Chama-se Relatório de Outono 2023 este documento coordenado por Manuel Luís Capelas e Tânia Afonso. Apresenta dados referentes a 31 de Dezembro de 2022, por comparação com 31 de Dezembro de 2018. E data de Junho de 2024.

Portugal continua longe de alcançar os números recomendados pela Associação Europeia de Cuidados Paliativos. O ideal seria dispor de 793 camas (90 por cada milhão de habitantes) para aliviar o sofrimento de quem é portador de uma doença e de quem está no fim da vida e dos respectivos familiares e cuidadores. O país contava apenas, porém, com 423 camas, o que representava uma taxa de cobertura nacional de 53%.

O relatório escancara as já conhecidas assimetrias regionais persistentes no país. Viana do Castelo devia ter 18 camas e tinha uma taxa de cobertura de 0%. Já Bragança (12), Castelo Branco (20) e Coimbra (36) ultrapassavam os 100%.

Quando o critério de análise são as tipologias, a carência também difere. Em Portugal, existiam 172 camas de agudos e 251 camas de não-agudos. Atendendo às necessidades, tal significa uma taxa de cobertura de 72% nos agudos e de 45% nos não-agudos.

Comparando 31 de Dezembro de 2022 com 31 de Dezembro de 2018, o aumento de camas fica-se pelos 39. São 13 camas para agudos e 26 para não agudos, o que mantém o país bem longe das metas nacionais e internacionais.

Da rede nacional também faziam parte 48 equipas intra-hospitalares de suporte em cuidados paliativos. Neste caso, seriam necessárias 51, o que quer dizer que a taxa de cobertura estrutural atinge os 94%. O problema era Beja, ainda sem qualquer equipa, e Açores, apenas uma de três tidas como necessárias.

--------

__O QUE FAZER__.
Responda às seguintes perguntas com base no excerto sobre cuidados paliativos apresentado acima.
(a) Quantas camas de cuidados paliativos tinha Portugal e que taxa de cobertura nacional isso representava?
(b) Que taxa de cobertura tinha Viana do Castelo?
(c) Quantas equipas intra-hospitalares de suporte em cuidados paliativos existiam e quantas seriam necessárias?

(Registos de dados)

--------

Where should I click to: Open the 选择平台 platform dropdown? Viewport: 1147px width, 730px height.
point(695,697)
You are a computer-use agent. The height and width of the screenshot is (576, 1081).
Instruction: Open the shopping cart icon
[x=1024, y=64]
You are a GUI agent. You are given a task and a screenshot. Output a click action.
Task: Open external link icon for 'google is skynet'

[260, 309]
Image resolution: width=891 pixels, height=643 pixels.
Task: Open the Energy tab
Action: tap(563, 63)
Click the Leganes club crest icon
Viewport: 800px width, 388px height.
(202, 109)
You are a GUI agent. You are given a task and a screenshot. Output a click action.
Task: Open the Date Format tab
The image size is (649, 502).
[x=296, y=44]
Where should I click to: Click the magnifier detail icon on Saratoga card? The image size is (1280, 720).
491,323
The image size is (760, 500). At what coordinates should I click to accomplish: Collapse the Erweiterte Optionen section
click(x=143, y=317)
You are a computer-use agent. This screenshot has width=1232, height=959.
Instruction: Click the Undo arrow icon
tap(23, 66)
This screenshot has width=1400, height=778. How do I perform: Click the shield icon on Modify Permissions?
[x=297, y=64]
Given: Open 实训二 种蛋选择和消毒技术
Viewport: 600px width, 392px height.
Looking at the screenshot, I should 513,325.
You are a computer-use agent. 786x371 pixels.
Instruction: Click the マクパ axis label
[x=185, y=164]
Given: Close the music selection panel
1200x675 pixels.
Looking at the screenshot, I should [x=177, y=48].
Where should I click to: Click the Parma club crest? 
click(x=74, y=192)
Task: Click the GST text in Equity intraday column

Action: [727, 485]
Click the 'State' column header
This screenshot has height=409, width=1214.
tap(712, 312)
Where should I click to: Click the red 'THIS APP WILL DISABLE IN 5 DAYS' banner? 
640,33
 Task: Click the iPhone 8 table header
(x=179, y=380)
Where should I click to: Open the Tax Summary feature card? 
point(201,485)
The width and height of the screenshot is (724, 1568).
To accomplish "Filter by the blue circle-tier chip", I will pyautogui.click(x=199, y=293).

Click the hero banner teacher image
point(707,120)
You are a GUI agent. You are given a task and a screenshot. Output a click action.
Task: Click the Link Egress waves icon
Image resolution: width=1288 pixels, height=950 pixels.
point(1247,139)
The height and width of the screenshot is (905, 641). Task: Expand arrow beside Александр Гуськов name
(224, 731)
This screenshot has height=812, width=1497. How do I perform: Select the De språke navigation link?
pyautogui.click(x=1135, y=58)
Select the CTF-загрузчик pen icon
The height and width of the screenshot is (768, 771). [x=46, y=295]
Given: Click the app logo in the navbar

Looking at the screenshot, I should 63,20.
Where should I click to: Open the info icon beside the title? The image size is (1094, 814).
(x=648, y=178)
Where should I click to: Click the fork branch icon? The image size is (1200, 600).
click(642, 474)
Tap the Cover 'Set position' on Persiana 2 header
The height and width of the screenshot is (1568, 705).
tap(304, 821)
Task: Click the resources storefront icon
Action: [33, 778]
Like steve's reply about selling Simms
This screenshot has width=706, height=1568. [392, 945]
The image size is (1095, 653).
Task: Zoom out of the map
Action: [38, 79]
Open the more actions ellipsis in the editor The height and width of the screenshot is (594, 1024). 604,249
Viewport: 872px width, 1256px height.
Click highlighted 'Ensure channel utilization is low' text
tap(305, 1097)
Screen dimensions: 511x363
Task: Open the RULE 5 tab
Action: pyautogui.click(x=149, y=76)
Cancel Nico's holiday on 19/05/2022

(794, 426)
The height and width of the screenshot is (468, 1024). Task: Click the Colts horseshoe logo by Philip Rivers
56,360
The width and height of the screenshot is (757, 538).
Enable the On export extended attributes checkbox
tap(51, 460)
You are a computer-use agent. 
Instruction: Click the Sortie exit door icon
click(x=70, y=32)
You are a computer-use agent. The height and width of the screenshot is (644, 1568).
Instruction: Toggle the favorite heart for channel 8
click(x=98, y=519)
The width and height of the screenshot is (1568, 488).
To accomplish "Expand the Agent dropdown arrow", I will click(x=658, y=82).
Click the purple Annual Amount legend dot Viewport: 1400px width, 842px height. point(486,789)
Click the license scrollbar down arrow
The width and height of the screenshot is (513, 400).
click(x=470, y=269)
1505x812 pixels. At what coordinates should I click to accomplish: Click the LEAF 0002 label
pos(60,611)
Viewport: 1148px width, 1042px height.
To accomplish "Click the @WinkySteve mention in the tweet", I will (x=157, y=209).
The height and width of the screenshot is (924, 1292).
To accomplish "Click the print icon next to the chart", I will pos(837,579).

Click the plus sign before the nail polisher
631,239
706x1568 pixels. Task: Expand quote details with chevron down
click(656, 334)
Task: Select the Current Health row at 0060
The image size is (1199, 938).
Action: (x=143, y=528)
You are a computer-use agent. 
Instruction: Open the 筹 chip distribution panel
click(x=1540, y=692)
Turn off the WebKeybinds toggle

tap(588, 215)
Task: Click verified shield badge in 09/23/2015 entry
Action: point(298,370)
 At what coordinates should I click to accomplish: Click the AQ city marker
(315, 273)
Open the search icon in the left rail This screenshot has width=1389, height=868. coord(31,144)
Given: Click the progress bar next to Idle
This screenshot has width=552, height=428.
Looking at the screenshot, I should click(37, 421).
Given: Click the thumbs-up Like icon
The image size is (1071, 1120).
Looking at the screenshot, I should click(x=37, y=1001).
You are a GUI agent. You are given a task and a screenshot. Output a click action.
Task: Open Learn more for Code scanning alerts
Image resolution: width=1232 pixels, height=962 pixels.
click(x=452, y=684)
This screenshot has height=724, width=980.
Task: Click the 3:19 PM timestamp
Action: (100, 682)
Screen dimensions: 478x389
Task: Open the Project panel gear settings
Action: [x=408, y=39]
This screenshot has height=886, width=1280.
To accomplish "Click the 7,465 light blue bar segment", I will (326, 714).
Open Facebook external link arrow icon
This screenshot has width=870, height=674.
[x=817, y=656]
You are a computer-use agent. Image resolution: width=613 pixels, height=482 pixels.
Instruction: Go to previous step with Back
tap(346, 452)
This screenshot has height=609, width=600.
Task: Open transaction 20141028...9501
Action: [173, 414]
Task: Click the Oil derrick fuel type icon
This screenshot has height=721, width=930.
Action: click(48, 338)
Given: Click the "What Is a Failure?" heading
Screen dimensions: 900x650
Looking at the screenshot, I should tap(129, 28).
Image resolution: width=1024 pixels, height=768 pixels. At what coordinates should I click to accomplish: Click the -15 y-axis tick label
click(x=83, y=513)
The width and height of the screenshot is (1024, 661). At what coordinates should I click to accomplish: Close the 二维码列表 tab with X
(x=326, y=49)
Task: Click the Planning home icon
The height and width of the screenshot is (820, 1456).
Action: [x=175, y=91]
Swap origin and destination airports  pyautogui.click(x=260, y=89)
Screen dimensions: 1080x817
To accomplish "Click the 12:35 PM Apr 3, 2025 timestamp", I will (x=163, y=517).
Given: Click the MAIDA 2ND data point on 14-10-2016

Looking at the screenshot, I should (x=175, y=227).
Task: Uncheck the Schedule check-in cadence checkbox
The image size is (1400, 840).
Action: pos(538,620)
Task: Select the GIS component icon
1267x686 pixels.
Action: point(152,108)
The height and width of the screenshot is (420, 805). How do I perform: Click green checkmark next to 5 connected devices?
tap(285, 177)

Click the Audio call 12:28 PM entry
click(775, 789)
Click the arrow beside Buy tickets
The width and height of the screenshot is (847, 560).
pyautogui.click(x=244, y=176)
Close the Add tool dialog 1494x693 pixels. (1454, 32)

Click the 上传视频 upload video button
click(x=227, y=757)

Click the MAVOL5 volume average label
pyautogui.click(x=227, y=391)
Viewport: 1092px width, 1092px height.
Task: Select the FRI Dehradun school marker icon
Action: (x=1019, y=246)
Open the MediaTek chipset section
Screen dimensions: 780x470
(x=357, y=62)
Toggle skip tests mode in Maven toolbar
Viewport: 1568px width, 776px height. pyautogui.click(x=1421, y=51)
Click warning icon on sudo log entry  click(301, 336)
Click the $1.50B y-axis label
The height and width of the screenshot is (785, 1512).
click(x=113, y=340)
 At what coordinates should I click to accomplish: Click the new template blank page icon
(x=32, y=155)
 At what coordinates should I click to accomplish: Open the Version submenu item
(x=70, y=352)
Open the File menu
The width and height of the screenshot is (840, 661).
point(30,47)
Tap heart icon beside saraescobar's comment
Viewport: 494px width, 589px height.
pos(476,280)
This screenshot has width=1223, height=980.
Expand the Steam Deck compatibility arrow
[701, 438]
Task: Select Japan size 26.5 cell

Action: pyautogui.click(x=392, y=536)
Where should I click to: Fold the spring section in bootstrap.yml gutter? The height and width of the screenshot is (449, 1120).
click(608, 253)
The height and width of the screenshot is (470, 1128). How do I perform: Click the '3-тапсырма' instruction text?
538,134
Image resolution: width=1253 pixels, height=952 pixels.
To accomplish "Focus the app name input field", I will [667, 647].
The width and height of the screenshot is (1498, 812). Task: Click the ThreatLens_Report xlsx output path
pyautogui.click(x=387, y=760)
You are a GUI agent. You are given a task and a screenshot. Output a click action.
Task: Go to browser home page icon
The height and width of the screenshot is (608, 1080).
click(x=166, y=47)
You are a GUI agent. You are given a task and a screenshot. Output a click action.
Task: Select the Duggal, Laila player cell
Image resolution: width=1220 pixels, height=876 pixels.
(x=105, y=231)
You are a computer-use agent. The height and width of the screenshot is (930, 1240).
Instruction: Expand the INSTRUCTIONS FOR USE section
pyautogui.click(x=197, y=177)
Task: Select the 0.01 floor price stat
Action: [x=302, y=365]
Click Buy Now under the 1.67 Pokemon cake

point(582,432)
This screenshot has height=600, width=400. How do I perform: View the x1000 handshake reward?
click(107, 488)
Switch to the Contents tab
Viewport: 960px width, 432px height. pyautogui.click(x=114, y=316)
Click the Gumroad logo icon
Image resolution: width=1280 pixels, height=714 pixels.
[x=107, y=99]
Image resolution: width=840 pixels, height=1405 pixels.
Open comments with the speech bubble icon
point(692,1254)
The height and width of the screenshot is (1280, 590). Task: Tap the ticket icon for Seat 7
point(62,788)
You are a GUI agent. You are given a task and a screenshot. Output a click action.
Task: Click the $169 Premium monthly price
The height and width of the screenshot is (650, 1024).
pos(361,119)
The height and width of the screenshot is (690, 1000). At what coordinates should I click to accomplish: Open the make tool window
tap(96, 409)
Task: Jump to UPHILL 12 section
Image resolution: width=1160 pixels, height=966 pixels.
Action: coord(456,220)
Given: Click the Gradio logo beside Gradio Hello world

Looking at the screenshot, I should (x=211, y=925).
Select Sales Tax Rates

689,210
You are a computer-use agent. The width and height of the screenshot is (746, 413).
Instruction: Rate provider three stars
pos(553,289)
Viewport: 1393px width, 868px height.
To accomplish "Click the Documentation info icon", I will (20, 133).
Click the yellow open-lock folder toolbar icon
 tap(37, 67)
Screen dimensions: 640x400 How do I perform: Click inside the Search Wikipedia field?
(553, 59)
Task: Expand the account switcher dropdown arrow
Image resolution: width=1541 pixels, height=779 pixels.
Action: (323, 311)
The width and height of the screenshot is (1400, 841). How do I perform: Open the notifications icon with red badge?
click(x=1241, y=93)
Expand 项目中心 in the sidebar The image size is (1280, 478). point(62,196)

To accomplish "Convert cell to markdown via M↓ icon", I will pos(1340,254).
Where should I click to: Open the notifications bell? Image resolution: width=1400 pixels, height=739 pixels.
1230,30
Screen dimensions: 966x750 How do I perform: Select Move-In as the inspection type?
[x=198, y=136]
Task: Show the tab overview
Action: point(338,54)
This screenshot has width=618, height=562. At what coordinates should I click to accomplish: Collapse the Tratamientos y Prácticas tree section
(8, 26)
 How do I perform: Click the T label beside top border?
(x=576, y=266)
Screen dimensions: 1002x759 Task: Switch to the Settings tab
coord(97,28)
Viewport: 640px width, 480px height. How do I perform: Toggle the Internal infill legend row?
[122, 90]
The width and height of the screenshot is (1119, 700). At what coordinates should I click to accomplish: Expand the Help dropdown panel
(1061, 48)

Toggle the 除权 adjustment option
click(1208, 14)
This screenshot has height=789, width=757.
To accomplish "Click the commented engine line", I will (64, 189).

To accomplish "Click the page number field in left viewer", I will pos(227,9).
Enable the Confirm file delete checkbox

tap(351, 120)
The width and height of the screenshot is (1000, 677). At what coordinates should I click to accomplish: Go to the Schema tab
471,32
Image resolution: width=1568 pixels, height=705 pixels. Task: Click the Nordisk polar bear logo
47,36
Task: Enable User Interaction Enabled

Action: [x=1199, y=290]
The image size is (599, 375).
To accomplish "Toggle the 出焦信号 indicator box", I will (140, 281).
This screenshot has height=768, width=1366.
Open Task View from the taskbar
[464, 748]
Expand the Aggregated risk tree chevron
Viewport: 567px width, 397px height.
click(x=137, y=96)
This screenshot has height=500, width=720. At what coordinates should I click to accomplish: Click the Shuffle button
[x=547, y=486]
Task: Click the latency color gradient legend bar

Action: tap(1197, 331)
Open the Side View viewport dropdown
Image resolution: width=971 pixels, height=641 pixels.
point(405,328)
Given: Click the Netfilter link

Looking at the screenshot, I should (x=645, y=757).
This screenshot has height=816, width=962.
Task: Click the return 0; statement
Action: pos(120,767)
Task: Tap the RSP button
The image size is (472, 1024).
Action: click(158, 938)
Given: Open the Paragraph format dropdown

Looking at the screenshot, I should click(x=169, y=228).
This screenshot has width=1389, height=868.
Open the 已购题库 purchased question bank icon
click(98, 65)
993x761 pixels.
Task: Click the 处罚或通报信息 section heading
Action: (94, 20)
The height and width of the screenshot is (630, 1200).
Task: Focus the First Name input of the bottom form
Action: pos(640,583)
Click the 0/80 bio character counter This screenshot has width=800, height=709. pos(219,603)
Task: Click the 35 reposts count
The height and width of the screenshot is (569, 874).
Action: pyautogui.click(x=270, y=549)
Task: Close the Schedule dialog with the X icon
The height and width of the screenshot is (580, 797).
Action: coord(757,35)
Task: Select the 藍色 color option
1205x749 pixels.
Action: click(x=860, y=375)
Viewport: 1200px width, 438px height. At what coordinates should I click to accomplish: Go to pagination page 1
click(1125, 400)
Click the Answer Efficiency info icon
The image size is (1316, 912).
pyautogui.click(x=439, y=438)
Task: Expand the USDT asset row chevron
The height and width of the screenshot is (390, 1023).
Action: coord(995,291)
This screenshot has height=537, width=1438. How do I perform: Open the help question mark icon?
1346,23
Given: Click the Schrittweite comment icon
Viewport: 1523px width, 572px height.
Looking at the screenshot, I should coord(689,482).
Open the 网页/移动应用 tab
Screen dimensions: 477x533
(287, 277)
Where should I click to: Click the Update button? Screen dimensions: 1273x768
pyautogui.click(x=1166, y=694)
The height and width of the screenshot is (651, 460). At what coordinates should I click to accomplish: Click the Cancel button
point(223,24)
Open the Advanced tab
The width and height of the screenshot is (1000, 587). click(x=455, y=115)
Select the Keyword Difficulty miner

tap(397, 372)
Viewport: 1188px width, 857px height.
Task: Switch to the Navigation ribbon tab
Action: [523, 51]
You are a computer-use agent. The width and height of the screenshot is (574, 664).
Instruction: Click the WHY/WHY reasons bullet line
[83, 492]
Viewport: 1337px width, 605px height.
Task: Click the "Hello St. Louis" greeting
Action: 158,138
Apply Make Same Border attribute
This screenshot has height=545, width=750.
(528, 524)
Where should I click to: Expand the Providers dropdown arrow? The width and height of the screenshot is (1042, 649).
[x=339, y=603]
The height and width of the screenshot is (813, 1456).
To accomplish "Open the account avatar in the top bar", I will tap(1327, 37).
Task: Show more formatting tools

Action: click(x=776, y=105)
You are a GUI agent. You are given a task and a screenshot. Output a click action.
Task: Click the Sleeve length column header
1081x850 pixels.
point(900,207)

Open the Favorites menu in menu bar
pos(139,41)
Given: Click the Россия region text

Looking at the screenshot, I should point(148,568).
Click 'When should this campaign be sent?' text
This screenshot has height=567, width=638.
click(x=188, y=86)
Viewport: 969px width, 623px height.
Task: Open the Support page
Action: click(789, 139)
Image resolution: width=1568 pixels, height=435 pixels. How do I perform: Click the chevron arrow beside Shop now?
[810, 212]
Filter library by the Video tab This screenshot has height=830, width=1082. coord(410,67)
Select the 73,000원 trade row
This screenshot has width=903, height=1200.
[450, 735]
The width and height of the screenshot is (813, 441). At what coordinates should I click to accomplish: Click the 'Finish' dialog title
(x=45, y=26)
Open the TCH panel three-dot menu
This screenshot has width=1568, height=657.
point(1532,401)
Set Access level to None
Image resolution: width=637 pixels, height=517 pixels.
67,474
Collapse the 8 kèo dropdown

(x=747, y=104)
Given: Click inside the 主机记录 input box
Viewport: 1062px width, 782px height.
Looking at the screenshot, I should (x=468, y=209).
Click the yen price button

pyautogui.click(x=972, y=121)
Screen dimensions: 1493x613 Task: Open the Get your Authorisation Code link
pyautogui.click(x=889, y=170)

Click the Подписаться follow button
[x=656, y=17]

--------

__RESPOSTA ESPERADA__.
(a) 423 camas, o que representava uma taxa de cobertura nacional de 53%.
(b) 0%.
(c) Existiam 48 equipas e seriam necessárias 51.